Records for the exercise
· · · · ·

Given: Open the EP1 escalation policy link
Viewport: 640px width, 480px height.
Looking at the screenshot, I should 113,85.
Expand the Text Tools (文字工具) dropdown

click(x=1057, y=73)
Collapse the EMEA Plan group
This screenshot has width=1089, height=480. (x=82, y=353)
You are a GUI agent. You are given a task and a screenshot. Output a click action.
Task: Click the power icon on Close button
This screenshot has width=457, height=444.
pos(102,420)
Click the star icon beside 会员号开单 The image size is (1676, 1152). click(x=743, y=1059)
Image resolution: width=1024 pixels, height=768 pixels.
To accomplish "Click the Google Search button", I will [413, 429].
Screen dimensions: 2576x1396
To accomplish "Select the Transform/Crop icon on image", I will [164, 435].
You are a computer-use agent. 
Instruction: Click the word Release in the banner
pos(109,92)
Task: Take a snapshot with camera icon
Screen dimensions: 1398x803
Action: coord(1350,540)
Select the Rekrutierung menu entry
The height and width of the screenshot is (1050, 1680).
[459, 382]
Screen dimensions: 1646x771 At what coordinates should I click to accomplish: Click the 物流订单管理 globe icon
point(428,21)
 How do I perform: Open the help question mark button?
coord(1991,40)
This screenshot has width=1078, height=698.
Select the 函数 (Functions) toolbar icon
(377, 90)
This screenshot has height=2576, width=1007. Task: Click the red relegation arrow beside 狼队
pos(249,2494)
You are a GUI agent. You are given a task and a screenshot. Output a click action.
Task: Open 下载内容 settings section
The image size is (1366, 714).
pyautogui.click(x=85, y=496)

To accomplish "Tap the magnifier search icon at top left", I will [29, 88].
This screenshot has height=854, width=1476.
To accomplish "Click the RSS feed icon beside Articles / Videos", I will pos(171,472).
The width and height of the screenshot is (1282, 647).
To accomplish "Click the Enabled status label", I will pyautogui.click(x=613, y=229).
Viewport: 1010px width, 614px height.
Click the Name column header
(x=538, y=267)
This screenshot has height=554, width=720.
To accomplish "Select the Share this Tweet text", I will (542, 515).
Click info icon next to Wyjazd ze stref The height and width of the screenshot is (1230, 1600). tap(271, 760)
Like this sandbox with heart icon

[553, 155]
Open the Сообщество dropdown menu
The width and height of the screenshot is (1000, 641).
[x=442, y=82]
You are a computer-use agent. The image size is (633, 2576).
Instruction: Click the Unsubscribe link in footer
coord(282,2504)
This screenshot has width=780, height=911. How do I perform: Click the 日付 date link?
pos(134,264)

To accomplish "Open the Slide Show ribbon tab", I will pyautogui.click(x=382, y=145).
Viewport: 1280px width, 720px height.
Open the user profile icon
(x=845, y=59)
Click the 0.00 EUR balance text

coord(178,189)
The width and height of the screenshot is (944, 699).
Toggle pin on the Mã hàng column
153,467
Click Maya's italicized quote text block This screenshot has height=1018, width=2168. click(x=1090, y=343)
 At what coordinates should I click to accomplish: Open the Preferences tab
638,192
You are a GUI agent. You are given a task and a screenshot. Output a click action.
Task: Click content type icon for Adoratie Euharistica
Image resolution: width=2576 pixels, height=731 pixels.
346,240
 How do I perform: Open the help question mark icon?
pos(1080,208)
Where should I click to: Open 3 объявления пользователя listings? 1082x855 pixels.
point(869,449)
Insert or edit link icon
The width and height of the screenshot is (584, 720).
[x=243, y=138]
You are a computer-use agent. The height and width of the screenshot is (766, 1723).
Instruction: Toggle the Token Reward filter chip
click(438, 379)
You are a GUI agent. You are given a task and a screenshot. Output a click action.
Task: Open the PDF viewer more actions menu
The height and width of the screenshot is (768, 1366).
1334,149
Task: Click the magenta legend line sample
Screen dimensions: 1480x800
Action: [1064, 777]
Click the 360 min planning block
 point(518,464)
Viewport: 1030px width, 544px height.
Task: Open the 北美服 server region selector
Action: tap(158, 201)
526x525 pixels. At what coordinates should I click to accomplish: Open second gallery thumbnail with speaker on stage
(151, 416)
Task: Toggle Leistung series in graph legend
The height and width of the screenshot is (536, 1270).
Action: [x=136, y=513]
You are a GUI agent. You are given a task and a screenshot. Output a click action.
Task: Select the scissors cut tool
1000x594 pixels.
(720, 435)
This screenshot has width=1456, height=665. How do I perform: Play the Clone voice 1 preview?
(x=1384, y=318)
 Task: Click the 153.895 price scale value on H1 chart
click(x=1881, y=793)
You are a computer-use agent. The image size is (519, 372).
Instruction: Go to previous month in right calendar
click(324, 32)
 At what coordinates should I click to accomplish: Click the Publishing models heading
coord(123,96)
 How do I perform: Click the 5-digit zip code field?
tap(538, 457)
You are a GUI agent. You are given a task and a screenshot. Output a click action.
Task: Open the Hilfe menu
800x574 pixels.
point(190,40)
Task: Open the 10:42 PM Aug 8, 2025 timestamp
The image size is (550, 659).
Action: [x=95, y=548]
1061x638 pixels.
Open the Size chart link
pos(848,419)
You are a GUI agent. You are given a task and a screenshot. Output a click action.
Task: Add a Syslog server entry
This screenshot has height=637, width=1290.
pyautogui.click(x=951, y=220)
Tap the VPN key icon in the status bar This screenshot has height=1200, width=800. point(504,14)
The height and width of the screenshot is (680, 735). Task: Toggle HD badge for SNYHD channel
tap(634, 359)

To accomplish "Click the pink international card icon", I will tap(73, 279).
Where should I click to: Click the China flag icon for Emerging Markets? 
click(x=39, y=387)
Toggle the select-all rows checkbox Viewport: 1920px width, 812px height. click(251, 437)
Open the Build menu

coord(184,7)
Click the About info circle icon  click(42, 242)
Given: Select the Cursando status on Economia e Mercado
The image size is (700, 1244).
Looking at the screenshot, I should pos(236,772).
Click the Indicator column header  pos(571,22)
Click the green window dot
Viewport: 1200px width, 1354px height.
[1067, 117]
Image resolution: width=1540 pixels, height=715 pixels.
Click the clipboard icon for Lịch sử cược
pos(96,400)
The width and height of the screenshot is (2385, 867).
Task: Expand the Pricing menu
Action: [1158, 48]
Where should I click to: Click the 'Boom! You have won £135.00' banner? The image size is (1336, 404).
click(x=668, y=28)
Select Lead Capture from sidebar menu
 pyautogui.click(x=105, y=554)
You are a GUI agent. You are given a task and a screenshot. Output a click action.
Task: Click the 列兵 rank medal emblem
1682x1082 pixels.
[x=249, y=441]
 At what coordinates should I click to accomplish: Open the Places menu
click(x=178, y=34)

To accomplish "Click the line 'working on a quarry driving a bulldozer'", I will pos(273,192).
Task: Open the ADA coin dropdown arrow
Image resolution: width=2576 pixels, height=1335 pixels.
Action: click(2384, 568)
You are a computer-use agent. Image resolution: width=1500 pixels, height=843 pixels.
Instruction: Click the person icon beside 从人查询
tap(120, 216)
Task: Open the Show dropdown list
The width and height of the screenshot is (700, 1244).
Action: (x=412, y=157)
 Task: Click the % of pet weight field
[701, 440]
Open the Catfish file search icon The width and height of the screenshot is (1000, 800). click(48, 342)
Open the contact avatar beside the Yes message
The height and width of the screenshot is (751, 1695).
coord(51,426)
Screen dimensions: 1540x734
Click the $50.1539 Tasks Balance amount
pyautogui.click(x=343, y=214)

· · · · ·

Your task
Read the entries and pick out all lines that include the word "Show".

Final answer
To accomplish "Open the Slide Show ribbon tab", I will pyautogui.click(x=382, y=145).
Task: Open the Show dropdown list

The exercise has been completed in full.